И — завалил, целой серией взрывов. Рональд из позднейших газетных сообщений, швейцарских и французских, знал, что некоторые германские офицеры дивились таким актам национального самоубийства, как взрывы Ново-Иерусалимского собора или знаменитой колокольни XV века Иосифо-Волоколамокого монастыря близ Теряевой слободы... Впрочем, чему тут было дивиться после уничтожения Сталиным Симонова монастыря, взрыва Храма Христа Спасителя, сноса главного монумента на Бородинском поле и тысячи других, менее известных памятников? И все — «своею собственной рукой!»
Ничто, даже реальные картины людских бедствий и страданий, не угнетало в такой мере Рональдову душу, как отметины злодейского надругательства невежд и фанатиков над творениями человеческого гения у себя ли на родине или под чужими небесами. Но он не мог не видеть, что именно в России уже более четверти века они подвергаются наибольшей опасности.
Рональд свято верил, что русскому народу как бы свыше достались в удел три великих дарования: живое чувство Божества во всех щедротах родной природы; талант воплощать это чувство в зодчестве и музыке; да еще дарован нам бездонный, неисчерпаемый по художественным возможностям язык, призванный служить не одной России, а всему человечеству в произведениях русской музы.

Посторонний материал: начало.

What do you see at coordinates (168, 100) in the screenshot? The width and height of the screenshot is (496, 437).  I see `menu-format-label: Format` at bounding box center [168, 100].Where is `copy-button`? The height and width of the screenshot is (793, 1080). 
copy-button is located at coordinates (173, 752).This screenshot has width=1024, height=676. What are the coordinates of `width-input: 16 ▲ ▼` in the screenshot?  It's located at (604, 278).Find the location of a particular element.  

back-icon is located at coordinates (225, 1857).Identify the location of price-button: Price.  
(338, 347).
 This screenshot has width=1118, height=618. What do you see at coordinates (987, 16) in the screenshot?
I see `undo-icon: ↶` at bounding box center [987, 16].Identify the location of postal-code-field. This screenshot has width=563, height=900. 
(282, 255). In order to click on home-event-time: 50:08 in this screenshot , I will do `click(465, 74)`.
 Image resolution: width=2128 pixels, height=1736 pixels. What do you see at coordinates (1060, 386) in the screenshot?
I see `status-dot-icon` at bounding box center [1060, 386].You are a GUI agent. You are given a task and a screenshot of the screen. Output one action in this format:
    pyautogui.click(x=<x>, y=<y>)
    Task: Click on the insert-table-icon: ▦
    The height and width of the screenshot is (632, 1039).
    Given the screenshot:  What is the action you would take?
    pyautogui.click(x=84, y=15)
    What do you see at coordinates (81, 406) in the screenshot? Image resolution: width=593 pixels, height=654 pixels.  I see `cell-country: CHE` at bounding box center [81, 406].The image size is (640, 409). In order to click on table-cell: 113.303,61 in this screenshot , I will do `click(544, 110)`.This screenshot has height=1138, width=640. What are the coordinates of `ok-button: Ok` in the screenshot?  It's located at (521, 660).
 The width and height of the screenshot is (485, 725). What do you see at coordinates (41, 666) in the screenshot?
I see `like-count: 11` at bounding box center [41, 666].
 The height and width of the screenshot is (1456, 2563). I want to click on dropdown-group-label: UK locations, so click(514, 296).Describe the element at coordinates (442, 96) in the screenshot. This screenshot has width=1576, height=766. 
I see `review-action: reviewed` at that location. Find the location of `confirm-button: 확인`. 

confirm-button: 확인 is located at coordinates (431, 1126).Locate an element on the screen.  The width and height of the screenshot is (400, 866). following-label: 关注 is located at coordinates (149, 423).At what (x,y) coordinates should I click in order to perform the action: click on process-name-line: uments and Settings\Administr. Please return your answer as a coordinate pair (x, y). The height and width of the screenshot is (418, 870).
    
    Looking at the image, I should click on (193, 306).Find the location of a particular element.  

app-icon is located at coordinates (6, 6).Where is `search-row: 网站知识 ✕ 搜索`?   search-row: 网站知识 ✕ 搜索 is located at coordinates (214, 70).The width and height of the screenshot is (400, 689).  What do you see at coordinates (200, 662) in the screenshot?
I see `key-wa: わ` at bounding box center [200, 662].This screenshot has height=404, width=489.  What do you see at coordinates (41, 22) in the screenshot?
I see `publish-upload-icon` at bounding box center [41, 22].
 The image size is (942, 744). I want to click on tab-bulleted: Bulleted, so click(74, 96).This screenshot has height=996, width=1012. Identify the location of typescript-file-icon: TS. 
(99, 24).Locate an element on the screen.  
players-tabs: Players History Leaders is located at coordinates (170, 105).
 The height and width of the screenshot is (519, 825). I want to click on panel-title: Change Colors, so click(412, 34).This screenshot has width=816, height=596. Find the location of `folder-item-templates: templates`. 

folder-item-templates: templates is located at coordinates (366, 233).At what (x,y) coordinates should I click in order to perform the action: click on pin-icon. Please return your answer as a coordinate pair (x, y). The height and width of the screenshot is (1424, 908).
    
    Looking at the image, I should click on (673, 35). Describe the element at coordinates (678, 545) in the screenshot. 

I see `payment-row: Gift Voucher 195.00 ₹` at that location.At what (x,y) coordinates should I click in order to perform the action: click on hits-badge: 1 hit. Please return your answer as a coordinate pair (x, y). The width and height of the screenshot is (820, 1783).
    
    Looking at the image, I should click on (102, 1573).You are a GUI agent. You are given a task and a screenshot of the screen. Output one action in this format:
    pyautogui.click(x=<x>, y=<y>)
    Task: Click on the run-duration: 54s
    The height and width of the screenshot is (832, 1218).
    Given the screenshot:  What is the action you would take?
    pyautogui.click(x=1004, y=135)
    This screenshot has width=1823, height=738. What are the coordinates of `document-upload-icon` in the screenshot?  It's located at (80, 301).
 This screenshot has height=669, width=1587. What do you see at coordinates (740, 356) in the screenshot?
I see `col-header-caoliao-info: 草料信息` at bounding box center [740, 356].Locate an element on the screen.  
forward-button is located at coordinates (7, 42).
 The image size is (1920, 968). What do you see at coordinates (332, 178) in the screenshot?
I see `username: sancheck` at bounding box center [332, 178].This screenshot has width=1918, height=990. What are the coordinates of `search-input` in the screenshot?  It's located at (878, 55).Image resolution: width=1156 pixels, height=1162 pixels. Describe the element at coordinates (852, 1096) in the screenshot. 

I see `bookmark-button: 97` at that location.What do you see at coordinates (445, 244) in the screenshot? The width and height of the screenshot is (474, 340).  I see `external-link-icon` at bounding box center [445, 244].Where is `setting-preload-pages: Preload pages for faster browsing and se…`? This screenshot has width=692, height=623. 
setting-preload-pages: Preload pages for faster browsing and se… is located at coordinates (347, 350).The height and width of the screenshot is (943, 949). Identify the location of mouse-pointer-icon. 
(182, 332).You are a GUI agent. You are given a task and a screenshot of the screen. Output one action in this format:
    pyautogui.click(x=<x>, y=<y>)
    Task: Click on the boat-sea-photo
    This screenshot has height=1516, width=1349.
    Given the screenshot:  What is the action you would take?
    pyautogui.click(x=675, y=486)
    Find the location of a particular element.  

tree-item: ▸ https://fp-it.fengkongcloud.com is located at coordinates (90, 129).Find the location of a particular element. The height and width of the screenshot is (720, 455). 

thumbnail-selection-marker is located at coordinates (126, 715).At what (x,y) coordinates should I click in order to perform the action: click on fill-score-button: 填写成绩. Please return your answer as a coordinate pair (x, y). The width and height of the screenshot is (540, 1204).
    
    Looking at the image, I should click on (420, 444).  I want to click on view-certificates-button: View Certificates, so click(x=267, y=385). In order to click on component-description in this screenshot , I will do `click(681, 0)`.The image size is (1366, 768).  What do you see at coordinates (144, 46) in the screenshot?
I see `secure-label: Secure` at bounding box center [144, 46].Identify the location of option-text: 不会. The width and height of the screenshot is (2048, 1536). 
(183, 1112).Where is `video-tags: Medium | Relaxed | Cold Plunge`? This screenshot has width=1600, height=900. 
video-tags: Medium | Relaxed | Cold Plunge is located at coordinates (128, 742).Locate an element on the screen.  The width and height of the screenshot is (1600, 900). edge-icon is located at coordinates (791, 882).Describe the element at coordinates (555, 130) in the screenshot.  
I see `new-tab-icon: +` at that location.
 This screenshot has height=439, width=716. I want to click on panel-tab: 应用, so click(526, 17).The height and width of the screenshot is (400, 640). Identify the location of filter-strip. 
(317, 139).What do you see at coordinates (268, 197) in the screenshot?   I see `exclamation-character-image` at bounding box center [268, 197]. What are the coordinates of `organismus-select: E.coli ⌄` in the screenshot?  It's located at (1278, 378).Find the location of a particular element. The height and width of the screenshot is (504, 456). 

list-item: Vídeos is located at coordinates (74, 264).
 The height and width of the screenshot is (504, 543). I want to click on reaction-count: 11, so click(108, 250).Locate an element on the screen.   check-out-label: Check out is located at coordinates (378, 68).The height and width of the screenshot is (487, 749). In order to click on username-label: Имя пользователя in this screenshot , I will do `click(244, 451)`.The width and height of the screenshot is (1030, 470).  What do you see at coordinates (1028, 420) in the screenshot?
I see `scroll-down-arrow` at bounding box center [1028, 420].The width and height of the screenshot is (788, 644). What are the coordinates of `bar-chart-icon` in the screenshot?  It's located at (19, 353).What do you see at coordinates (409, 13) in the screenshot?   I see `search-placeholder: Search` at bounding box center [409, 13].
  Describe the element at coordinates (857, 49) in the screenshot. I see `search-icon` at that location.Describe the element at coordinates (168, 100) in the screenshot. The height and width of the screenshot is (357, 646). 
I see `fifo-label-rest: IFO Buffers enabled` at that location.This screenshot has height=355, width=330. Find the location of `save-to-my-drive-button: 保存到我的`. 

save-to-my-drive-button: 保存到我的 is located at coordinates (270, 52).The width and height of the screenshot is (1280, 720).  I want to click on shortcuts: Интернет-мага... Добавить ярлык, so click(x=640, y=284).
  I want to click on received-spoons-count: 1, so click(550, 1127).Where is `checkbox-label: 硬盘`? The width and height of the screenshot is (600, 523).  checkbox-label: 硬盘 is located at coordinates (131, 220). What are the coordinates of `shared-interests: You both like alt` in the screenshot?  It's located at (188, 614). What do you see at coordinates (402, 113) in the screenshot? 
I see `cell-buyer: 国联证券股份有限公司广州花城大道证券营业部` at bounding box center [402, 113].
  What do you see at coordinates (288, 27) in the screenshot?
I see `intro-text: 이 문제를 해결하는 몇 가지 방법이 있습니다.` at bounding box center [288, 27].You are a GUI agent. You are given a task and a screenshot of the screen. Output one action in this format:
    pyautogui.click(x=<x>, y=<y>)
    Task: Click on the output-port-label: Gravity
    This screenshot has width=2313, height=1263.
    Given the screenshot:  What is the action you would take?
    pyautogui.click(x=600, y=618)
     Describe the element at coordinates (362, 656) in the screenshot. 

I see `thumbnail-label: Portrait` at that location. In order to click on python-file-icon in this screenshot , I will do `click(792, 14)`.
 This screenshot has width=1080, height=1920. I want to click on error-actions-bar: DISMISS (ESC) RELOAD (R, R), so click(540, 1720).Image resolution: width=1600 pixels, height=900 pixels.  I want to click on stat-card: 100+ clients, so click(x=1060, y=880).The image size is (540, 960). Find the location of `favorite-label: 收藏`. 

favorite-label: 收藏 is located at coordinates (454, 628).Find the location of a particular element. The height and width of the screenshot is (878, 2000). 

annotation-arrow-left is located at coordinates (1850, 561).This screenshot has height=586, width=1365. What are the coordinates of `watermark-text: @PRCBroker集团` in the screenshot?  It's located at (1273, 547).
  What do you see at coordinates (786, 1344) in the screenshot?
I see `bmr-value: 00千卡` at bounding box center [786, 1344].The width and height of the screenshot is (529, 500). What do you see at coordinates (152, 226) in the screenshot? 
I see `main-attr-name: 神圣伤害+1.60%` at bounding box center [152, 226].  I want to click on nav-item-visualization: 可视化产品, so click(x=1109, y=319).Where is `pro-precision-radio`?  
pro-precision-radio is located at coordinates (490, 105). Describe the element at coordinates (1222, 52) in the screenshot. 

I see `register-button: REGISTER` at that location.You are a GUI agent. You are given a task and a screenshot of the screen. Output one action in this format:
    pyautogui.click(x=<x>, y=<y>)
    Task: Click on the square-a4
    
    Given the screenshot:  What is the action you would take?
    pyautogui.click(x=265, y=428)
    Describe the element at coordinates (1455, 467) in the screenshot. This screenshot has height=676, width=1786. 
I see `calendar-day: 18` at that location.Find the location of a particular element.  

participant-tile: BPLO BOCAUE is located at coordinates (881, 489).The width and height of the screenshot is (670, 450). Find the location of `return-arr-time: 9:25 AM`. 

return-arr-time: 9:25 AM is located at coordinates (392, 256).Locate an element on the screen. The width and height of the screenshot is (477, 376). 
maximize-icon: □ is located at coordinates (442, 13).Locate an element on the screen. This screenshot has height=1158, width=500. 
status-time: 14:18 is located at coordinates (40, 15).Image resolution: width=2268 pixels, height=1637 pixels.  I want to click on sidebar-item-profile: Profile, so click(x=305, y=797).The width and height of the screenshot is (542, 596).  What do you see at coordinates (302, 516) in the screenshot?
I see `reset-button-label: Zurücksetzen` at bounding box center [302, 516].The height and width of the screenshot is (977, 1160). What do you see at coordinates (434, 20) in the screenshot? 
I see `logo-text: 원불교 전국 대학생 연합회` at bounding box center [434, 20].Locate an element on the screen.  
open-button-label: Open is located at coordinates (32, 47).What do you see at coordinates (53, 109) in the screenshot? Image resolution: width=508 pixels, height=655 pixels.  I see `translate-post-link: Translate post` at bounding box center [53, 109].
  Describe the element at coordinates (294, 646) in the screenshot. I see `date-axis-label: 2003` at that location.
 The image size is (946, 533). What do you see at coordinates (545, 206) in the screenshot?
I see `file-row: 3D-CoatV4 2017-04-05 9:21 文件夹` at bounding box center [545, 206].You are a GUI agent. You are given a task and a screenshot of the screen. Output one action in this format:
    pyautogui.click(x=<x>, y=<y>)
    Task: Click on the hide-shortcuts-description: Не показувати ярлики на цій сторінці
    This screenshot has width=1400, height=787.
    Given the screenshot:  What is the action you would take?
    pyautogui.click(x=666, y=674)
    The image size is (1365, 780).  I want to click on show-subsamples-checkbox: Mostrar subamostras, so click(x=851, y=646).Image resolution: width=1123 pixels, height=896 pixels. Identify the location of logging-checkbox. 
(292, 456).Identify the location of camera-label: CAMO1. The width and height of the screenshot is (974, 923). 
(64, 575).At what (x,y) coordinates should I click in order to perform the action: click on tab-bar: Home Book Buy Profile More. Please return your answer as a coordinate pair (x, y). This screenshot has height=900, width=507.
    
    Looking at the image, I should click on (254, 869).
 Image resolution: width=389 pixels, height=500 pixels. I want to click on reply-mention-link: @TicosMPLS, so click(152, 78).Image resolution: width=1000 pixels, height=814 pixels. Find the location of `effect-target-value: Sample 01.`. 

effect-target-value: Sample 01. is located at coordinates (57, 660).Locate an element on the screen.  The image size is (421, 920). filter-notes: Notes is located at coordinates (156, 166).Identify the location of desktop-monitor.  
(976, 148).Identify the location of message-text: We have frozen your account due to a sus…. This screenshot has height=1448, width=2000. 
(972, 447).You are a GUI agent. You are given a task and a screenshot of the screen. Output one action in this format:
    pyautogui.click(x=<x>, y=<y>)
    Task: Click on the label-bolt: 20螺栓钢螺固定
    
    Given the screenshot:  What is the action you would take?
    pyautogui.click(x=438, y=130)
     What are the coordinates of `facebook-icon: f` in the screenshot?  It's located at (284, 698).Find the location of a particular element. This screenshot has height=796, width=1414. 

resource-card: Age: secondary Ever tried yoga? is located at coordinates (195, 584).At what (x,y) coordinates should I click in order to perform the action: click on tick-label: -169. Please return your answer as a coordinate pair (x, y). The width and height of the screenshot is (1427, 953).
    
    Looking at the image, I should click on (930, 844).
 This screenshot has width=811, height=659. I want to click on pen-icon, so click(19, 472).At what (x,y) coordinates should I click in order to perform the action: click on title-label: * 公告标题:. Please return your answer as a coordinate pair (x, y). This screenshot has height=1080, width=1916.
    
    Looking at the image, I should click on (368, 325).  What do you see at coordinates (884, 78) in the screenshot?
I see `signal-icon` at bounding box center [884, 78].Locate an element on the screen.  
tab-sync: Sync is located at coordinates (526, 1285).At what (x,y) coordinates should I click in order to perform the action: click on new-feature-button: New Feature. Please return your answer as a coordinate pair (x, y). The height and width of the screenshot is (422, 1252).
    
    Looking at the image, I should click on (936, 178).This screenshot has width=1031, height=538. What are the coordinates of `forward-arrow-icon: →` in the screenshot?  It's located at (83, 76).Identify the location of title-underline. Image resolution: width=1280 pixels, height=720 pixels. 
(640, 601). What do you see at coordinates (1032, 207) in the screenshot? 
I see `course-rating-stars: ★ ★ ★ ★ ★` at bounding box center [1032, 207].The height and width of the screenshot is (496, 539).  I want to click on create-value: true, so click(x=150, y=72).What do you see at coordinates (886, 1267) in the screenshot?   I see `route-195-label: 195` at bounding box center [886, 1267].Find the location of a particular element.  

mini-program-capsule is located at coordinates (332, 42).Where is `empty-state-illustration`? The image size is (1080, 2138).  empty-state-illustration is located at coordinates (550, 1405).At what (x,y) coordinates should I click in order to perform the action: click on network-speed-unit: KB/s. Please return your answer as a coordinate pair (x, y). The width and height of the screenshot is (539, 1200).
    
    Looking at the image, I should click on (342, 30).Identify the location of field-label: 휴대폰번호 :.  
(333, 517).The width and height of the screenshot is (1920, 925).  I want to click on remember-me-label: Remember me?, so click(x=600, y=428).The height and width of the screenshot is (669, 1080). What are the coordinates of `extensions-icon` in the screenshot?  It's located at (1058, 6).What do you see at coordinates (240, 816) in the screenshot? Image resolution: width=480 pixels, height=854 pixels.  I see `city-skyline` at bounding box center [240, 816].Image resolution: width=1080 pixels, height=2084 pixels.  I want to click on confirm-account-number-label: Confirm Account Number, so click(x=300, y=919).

С юности он увлекался русской историей, размышлял над последствиями княжеских распрей, татарского ига, Ивановой опричнины, петровых новшеств, грубо введенных на немецкий лад, с глумлением самого царя над обычаями родной старины... И потом, позднее — опять столько чужих у самого кормила власти! Снова немцы — военоначальники, генералы, конюшие при императрицах и советники при императорах, венчанные супруги всех государей романовской династии, в чьих жилах уже поколениями не струилось ни капельки русской крови... Может, отчасти отсюда такое безразличие народа к любым царским затеям? Может, отсюда же и равнодушие к кощунству над святынями и утрата самим народом своего высокого дара — чувства добра и красоты? Особенно вот этой, рукотворной — в куполах и шатрах, закомарных дугах и скульптурных фризах над уходящими в глубину порталами?